Poupy les regarda en levant à moitié ses paupières.

 

  • Qu’est-ce qu’ils sont bêtes ces deux-là !

 

Élisa et Léon se regardèrent ! Mon dieu ils allaient découvrir leur secret.

 

  • Élisa s’approcha de Léon et lui dit en messe basse.
  • Demain, il faudra demander à maman et papa d’aller nous promener avec Poupy et nous emmènerons Charlie et Tim dans notre nouveau site planétaire.

 

Tous montèrent se coucher en pensant au père Noël.

 

 

 

 

Chapitre 4

 

Le lendemain, toute la maisonnée se réveilla de bonne heure, alors que Caroline préparait le petit déjeuner, Julien s’était rendu à la boulangerie pour rapporter quelques viennoiseries ; et bien évidemment, Poupy l’avait accompagné. Quant à Vanessa et Emmanuel, ils préparèrent les smoothies pour tout le monde.

 

Élisa était peut-être la seule à ne pas s’être réveillée.

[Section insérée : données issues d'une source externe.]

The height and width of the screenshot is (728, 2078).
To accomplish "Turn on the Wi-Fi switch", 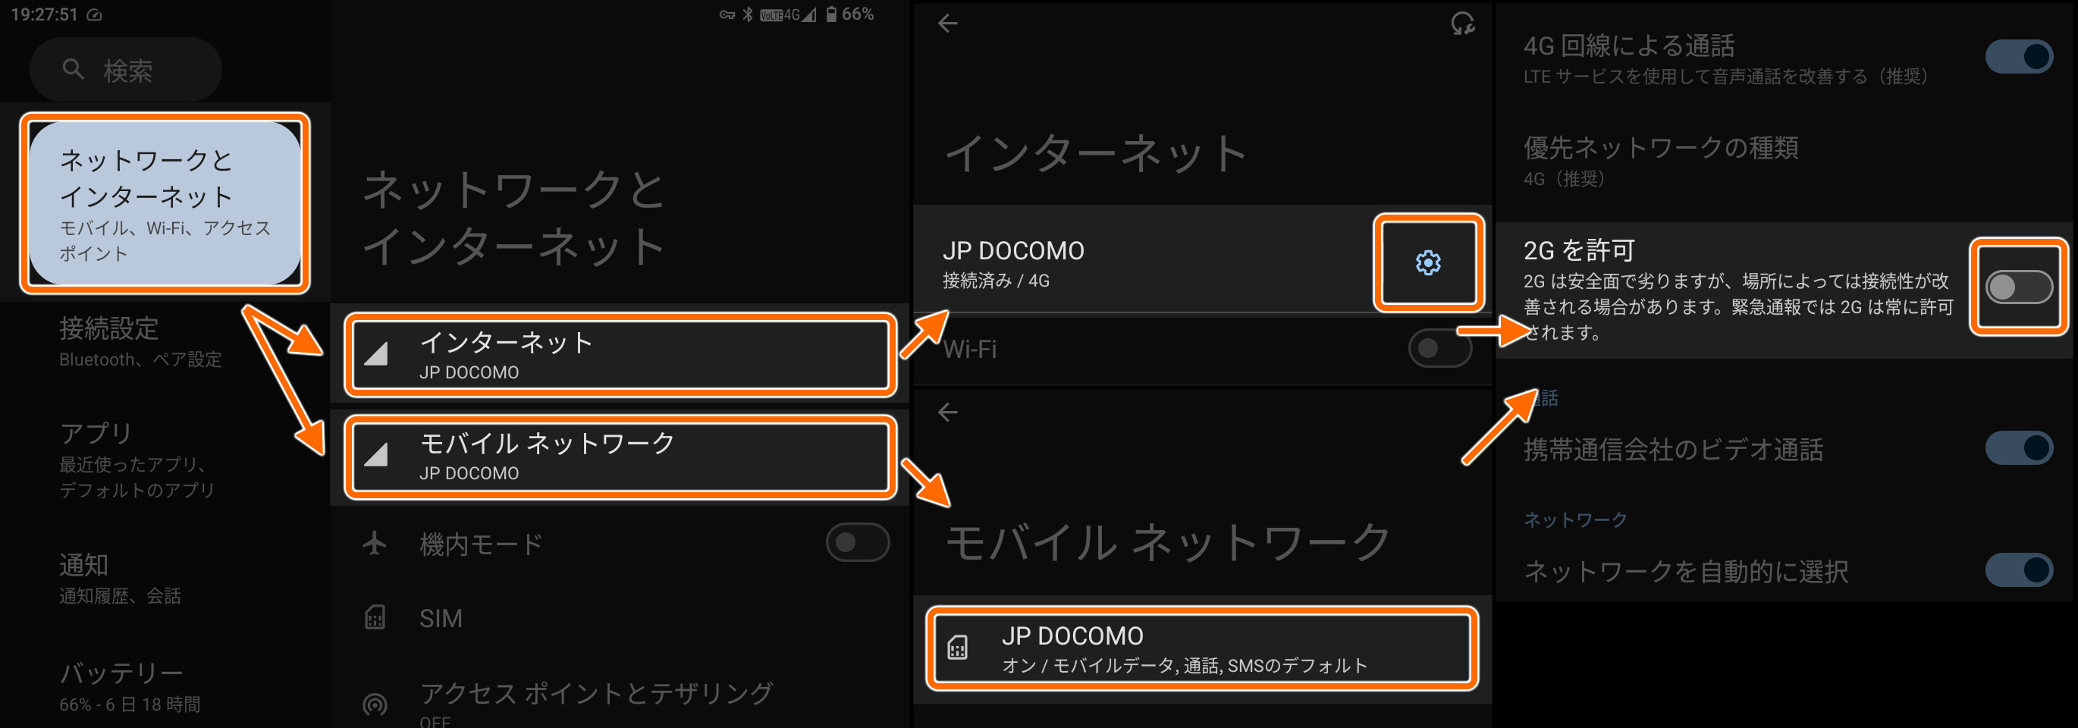I will (1441, 348).
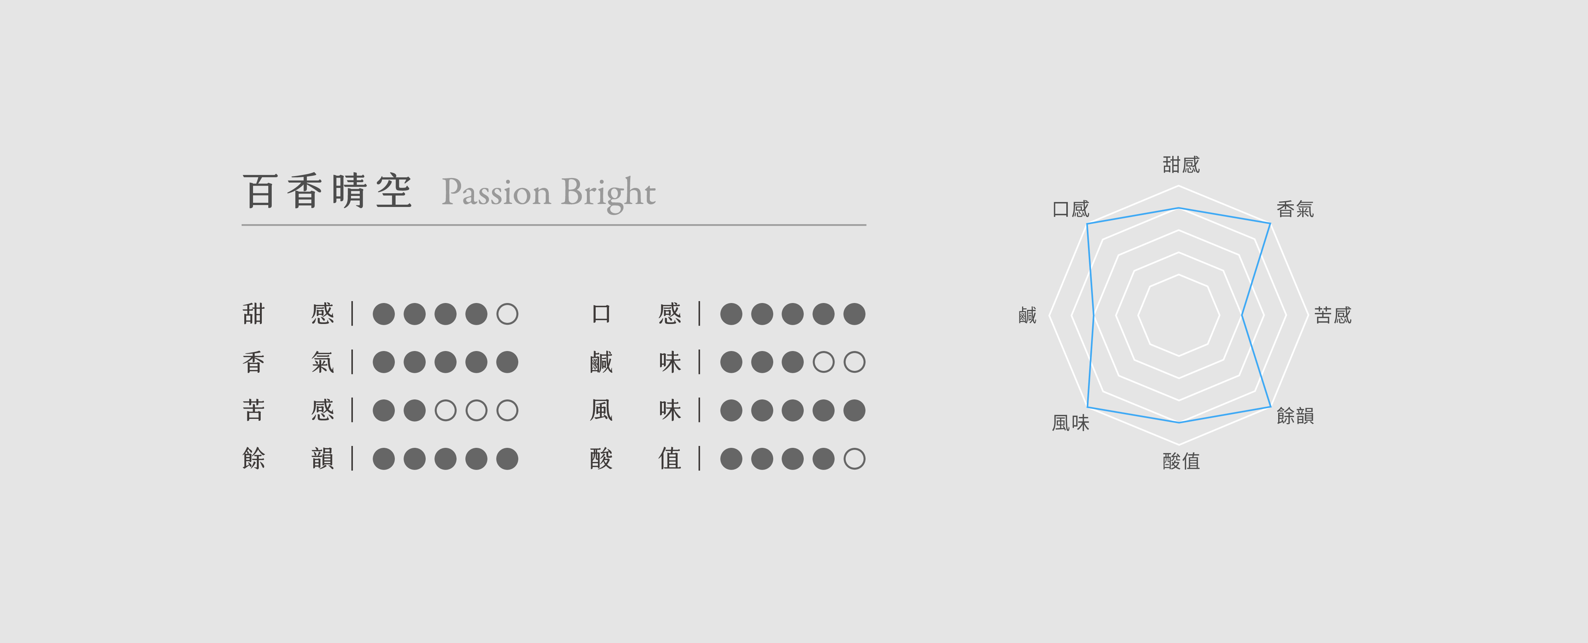Viewport: 1588px width, 643px height.
Task: Click the middle dot in 風味 rating row
Action: point(793,411)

Caroline demanda à Léon d’aller la réveiller.

 

  • Coucou dit Léon en entrant dans sa chambre, tu viens ?

 

  • Oh non, je n’ai pas envie, je faisais un beau rêve, nous allions avec poupy dans notre grotte planétaire.

 

 

  • Oui, je sais, mais Poupy est parti avec papa, et il nous dira ce qu’il a entendu.

 

  • Bon, encore, 5 minutes, je descends.

 

  • Fais vite, car après le petit déjeuner, nous allons au marché, et si, nous avons le temps ; maman m’a dit que nous pourrions nous rendre au phare.

 

En même temps qu’Élisa descendait les escaliers, son papa ouvrit la porte d’entrée rapportant  toutes sortes de viennoiseries ; Poupy en avait l’eau à la bouche rien qu’en le regardant il s’en léchait les babouines.

 

Le petit déjeuner terminé, tous remontèrent dans leur chambre afin de s’habiller chaudement ; le ciel était lumineux, mais par contre il y avait un petit vent frais qui cinglait le visage et faisait descendre la température d’au moins 3 degrés.

 

  • Où allons-nous, demanda Tim ?

 

  • Nous allons au marché, puis maman et papa vont nous amener à l’endroit où nous jouons, avec Élisa répondit Léon.

 

  • Super ! c’est loin d’ici ? demanda Tim

 

  • Non, mais il faudra prendre la voiture, c’est en direction de Biarritz.

 

  • Vanessa dit à Caroline, j’aimerais me rendre dans une petite boutique ; l’année dernière, j’avais remarqué de jolis sacs à main.

 

  • Oui, moi aussi j’ai quelques courses à faire.

 

  • Julien et Emmanuel trop contents d’être seuls avaient décidé de se rendre au golf afin de lancer quelques balles.

 

  • Pas de problème, on vous attend au golf.

 

Et c’est ainsi que tous prirent la route vers Biarritz.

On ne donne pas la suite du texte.